The Cathedral Builder Who Never Saw the Spire
In 1248, Archbishop Konrad von Hochstaden laid the foundation stone for the Cologne Cathedral in Germany. He envisioned a soaring Gothic masterpiece that would house the relics of the Three Magi and stand as a monument to God's glory. Konrad poured his life into the project, but he died in 1261 with the walls barely rising above the ground. His successors continued the work — generation after generation of stonemasons, architects, and bishops. Construction halted entirely in 1473, and the cathedral stood unfinished for nearly four hundred years, its massive crane sitting idle on the south tower like a rusted sentinel. It was not completed until 1880, more than six centuries after Konrad's first stone was set.

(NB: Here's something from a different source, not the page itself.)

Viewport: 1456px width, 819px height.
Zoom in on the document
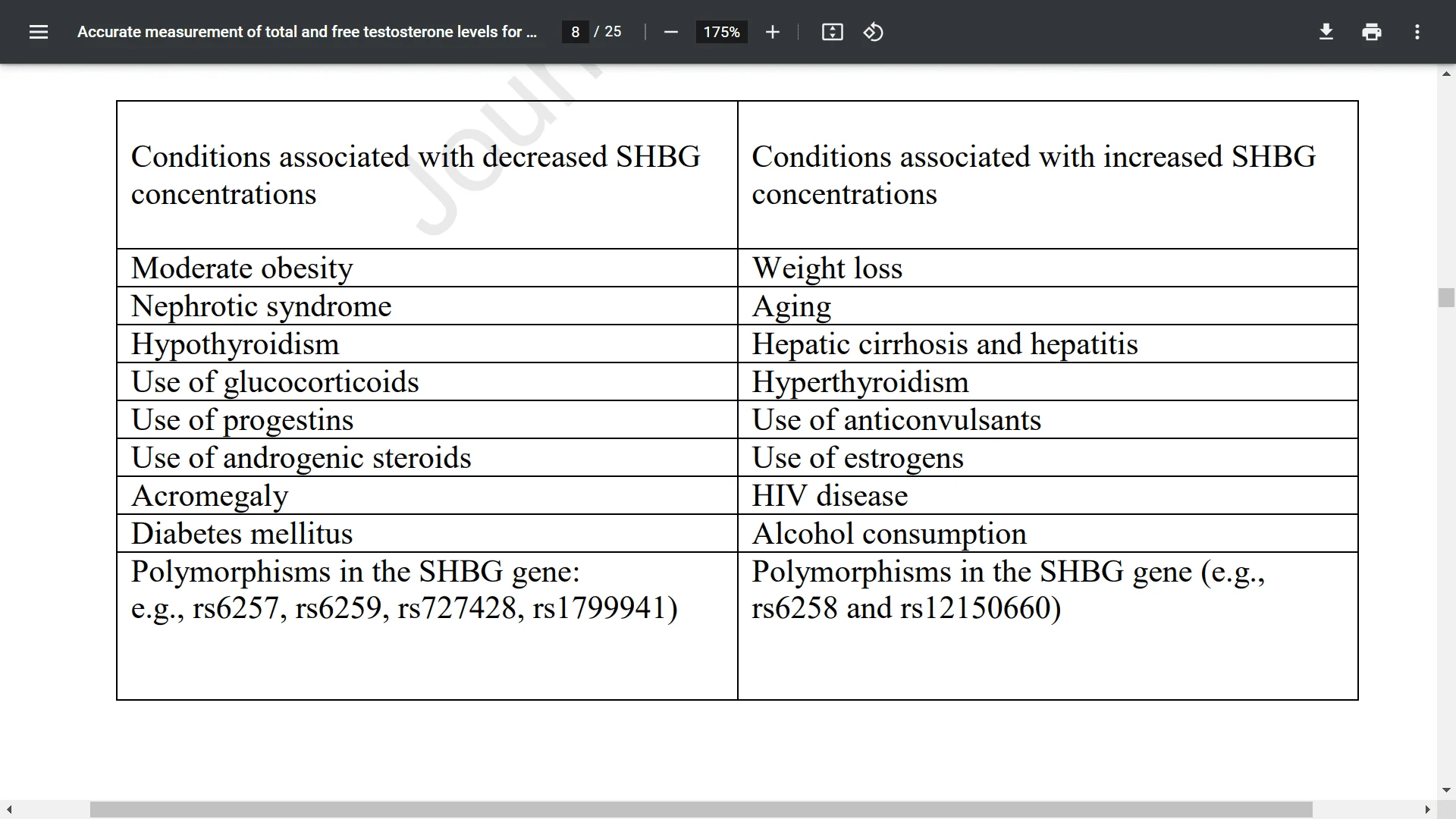click(772, 32)
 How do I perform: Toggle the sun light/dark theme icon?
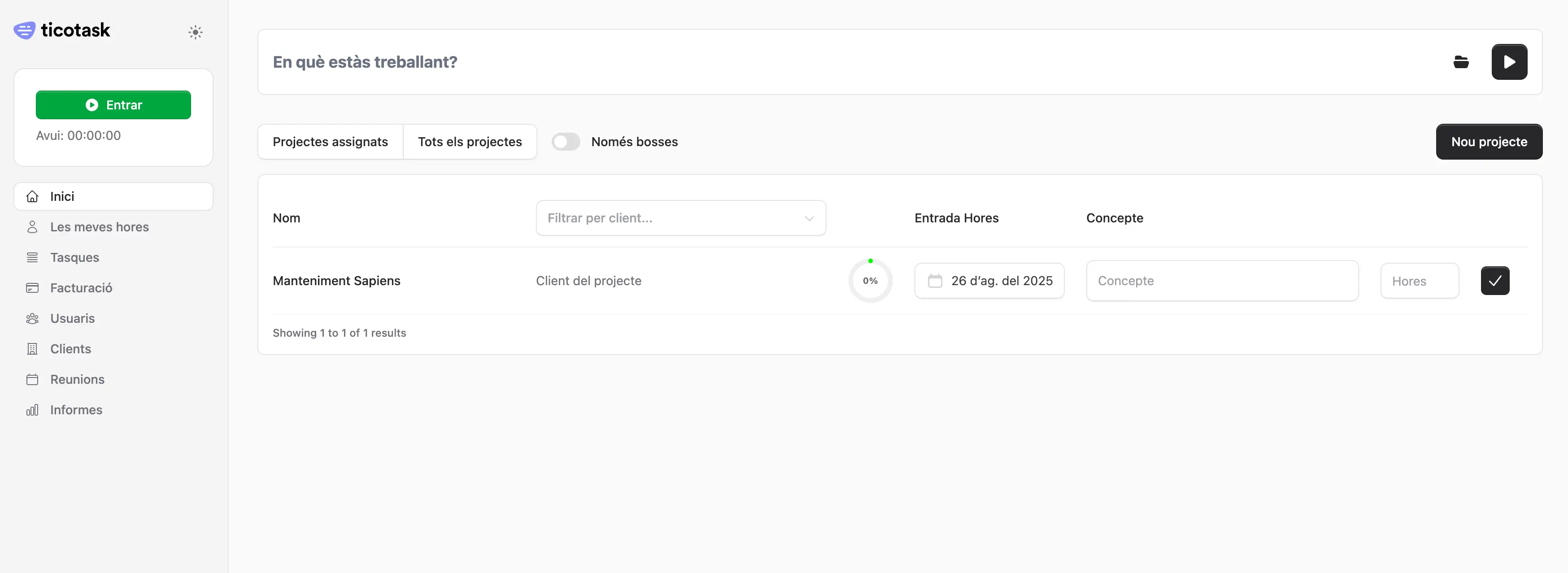tap(195, 32)
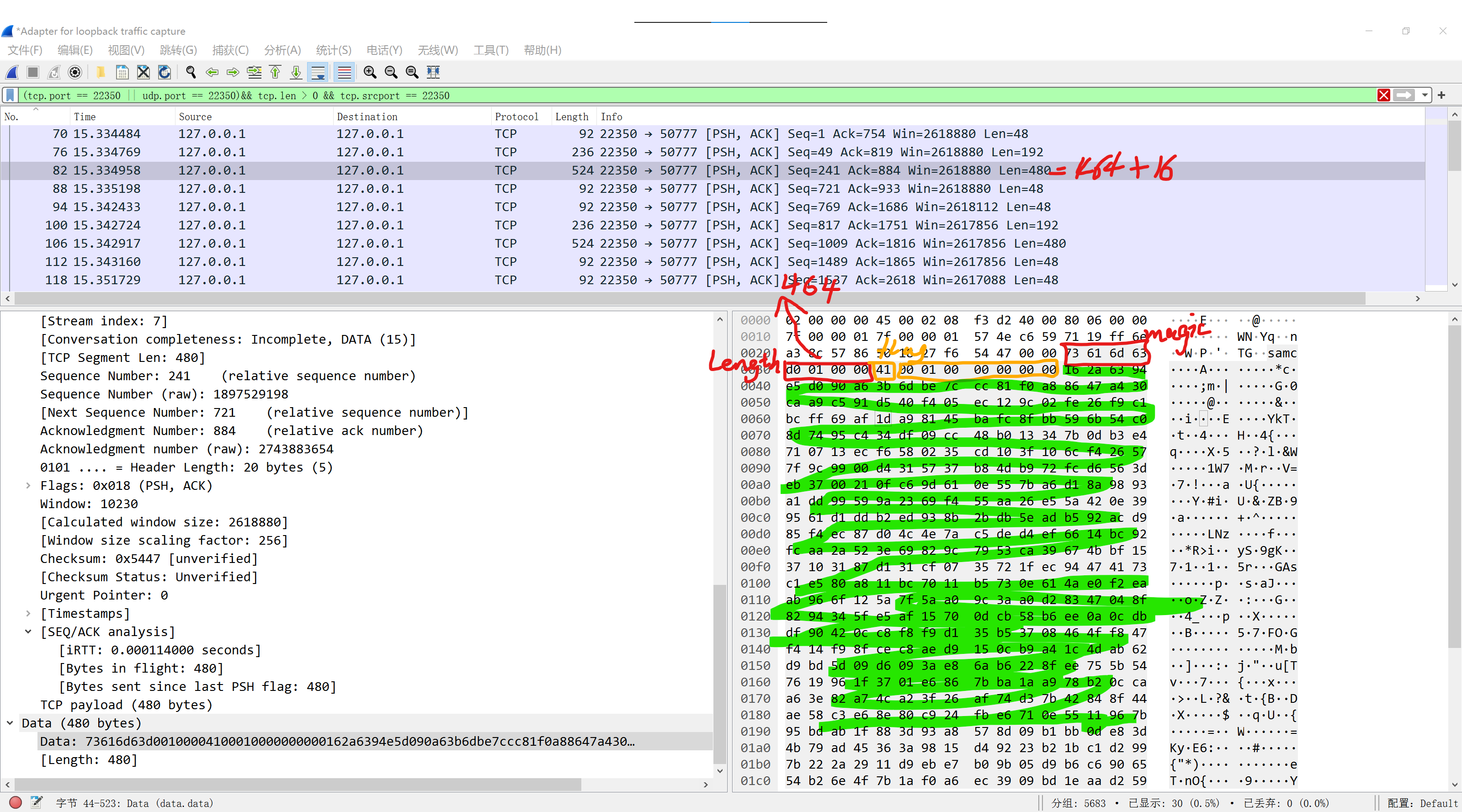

Konrad wanted to build something magnificent for God. But the real marvel was what God built through Konrad — a legacy that outlasted any single lifetime, carried forward by hands the archbishop never shook, in centuries he never saw.
This is the heartbeat of God's promise to David in 2 Samuel 7. David wanted to build the Almighty a house of cedar and stone. But God reversed the blueprint entirely: "I will establish a house for you." Not a building — a dynasty. Not timber and mortar — but a lineage stretching into eternity. God took David's finite offering and returned an infinite covenant. The throne God promised was never something David could construct. It was something only the Most High could give.